I just had a bit of a nervous breakdown
- Jessica.persson Persson
- Feb 11, 2017
- 2 min read
I've been feeling pretty dodgy all day due to sore stomach and fatigue, so I've basically only eaten rice, eggs and some ice cream today because that seems to be all that my stomach can handle (barely because it was still sore). The truck ride went fine, but when we got to the bus station there was like nothing to do and nothing to eat. I've felt the culture shock getting stronger and stronger, because nothing has been familiar for two weeks and the fact that pretty much no one in this area of the country speaks English, making it very hard to communicate, is really stressful.
I was already stressed out when we got to the bus station so when I went to buy water (desperately needing it) and the woman wouldn't accept my 1000 baht note to pay for my 10 baht water bottle, and also didn't accept card, I felt the tears threatening behind my eyelids. This kind of surprised me because I wasn't feeling that upset when I went in the shop. So when I then step outside only to be told that the what must be the shittiest bus in all of Thailand, is the one that we're going to be sitting on for seven hours. The tears threatened to break past my eyes, and I started ranting aggressively about how outrageous this was, in order to keep them at bay. Then I was told that there was no toilet on the bus and I thought I was going to lose it completely.

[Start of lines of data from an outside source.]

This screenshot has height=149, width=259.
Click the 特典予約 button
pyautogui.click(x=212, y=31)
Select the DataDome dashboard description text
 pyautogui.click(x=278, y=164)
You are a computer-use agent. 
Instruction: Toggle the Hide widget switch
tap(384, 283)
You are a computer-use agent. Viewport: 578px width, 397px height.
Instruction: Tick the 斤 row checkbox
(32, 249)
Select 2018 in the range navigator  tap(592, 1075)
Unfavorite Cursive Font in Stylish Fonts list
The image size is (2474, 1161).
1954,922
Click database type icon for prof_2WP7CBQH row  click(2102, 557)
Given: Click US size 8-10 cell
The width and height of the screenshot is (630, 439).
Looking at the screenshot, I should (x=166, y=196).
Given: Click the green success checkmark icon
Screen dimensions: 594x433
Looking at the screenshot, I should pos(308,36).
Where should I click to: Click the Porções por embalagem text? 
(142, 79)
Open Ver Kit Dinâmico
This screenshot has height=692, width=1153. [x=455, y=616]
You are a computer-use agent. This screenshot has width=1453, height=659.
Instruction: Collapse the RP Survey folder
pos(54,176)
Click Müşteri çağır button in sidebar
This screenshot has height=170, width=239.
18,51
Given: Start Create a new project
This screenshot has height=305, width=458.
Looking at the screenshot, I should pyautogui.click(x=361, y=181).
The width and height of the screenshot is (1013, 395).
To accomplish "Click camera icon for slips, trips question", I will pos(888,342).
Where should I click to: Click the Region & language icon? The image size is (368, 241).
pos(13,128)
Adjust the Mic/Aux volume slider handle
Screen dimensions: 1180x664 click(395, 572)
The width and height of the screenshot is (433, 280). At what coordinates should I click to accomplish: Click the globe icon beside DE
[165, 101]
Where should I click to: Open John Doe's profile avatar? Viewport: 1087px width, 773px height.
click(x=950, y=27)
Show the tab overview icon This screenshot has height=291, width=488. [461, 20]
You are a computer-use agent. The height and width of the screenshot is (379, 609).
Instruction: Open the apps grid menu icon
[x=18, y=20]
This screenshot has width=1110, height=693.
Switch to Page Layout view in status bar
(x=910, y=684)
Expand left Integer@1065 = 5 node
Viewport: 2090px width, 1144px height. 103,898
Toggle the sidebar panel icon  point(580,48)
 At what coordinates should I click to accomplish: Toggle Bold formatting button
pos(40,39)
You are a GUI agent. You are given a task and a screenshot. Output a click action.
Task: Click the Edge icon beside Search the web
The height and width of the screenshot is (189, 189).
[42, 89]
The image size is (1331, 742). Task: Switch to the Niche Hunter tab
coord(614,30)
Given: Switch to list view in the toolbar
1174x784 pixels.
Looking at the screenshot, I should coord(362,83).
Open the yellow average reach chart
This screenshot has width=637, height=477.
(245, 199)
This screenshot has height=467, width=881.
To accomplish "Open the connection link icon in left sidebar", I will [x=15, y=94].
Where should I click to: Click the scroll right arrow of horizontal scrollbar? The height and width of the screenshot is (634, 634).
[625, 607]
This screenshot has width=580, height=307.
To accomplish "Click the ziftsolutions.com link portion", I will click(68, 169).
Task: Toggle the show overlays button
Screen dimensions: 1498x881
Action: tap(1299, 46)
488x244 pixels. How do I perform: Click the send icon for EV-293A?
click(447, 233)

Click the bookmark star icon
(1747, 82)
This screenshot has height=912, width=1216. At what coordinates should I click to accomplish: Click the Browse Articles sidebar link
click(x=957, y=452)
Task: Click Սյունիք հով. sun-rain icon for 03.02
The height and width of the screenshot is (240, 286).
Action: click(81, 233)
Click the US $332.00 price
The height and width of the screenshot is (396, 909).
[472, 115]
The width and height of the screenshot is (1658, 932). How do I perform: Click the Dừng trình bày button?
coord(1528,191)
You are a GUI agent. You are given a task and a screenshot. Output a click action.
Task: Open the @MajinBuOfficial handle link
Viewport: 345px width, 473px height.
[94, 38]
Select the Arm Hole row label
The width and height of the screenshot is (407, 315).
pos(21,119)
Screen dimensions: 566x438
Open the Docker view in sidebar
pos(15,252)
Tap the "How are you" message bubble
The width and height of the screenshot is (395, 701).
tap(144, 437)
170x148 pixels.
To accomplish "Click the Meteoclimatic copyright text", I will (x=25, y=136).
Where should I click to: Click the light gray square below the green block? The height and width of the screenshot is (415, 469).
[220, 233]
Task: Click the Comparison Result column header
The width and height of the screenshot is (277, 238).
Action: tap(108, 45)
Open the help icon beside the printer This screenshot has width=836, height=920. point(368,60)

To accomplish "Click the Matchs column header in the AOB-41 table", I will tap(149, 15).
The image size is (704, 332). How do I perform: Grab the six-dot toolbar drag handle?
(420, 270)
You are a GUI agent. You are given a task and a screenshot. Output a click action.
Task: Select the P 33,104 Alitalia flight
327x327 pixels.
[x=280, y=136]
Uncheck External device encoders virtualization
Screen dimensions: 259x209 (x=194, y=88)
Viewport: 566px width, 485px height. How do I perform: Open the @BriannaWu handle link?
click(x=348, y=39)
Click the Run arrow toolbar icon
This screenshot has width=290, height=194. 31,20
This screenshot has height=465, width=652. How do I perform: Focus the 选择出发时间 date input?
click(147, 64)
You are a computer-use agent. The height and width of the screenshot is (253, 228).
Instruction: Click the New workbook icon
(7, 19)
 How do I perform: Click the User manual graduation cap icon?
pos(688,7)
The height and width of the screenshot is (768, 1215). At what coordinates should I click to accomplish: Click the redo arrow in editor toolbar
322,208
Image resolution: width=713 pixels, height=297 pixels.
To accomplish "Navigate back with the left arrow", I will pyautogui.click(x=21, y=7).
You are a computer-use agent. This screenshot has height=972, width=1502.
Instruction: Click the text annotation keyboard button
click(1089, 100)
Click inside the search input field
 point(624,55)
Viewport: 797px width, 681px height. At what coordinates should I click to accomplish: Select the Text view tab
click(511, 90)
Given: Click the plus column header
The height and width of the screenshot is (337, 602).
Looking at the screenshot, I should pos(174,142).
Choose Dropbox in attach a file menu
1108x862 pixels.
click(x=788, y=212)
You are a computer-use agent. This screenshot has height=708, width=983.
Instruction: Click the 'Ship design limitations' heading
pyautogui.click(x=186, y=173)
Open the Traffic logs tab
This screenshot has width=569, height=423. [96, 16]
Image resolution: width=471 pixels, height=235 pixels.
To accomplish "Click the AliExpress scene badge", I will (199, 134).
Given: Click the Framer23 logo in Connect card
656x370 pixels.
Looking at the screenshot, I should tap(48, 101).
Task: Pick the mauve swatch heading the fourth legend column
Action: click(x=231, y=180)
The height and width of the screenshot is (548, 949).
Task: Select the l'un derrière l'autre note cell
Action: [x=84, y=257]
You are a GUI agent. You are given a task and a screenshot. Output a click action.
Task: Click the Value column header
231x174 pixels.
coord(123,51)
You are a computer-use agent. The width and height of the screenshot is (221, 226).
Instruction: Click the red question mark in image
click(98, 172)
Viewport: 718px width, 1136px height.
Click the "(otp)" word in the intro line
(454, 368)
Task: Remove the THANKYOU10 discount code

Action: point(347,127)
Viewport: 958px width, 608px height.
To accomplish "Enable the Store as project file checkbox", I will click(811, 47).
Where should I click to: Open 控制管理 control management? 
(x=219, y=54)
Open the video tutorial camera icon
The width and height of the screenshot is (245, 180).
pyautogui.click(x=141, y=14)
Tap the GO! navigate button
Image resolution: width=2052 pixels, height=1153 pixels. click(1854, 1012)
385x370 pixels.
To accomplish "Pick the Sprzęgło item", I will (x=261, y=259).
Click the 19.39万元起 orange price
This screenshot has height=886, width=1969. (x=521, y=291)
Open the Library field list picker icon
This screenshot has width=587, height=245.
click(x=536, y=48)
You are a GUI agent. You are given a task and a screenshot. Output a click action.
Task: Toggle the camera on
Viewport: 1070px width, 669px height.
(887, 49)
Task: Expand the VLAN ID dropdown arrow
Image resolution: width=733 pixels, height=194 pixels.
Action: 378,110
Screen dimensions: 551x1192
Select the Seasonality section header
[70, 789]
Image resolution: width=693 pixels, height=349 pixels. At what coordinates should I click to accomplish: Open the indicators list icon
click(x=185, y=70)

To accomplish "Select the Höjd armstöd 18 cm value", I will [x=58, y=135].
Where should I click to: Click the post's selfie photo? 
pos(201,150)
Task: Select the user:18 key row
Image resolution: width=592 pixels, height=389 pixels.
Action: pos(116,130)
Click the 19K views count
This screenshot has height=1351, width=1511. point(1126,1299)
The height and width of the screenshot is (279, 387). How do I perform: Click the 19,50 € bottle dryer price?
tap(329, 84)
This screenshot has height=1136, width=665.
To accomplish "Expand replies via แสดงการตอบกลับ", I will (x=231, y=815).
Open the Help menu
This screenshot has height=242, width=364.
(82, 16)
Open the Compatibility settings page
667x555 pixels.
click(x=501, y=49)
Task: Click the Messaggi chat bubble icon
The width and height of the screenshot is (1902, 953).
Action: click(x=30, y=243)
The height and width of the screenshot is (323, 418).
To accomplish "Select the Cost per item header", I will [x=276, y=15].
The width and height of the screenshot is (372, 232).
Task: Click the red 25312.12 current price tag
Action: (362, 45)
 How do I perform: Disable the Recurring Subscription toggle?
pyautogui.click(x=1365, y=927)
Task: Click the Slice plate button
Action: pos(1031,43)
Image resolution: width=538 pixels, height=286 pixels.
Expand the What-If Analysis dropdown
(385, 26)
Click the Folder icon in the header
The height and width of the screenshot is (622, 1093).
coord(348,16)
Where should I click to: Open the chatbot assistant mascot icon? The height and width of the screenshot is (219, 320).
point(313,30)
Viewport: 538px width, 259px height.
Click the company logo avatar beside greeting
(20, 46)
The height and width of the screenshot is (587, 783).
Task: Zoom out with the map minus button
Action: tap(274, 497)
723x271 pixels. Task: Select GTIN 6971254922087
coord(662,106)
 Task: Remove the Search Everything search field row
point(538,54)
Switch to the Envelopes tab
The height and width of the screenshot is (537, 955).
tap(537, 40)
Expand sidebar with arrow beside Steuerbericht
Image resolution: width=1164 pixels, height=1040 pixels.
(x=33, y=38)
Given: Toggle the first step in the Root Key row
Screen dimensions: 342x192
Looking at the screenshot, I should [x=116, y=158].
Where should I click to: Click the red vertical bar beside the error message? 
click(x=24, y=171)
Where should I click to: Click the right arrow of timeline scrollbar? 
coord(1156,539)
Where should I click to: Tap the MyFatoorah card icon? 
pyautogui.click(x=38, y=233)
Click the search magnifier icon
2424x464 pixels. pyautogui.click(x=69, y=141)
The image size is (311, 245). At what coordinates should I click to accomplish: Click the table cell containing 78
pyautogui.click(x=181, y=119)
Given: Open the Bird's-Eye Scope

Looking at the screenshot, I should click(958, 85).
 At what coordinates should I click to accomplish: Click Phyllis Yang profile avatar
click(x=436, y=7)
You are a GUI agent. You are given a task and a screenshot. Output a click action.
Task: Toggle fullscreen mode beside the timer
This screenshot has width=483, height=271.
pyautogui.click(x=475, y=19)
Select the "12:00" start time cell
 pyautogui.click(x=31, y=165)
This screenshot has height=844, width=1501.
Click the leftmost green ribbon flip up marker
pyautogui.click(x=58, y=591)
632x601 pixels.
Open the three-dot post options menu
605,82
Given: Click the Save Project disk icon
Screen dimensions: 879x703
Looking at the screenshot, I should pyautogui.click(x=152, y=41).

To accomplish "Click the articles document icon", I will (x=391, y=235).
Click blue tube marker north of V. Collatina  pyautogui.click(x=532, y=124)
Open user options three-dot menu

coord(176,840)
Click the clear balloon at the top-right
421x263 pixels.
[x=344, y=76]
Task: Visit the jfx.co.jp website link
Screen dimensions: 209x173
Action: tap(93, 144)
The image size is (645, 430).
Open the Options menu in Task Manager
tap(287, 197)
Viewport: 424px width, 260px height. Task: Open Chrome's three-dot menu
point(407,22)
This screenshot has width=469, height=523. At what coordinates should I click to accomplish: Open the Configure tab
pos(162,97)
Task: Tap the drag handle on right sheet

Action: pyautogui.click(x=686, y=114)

I was barely holding it together walking over to the toilets and as soon as I was in the cubicle, I lost control and the tears just came flooding. So there I was, sitting on the toilet sobbing away like some baby while I can hear someone taking a shit in the cubicle next to me (which I didn't even care about). I'm surprised at how quickly the tears came on, but I guess I just reached the limit of how much culture shock I could handle. But I feel better now and I've accepted the fact that this is how it is now.
It's just a bit of a tease to put us on a really nice overnight bus on the way up to Umphang, to then put us on this piece of shit on the way down, but oh well nothing to do now but accept what is. But I will write an angry email to the agency for putting us on this bus. Right now, however, I will listen to happy music, close my eyes and pray that I can sleep.
I am so ready for Hua Hin Beach, which is more touristy. I've enjoyed doing only things Thai for the past couple weeks, but I'm ready for a more westernised place now.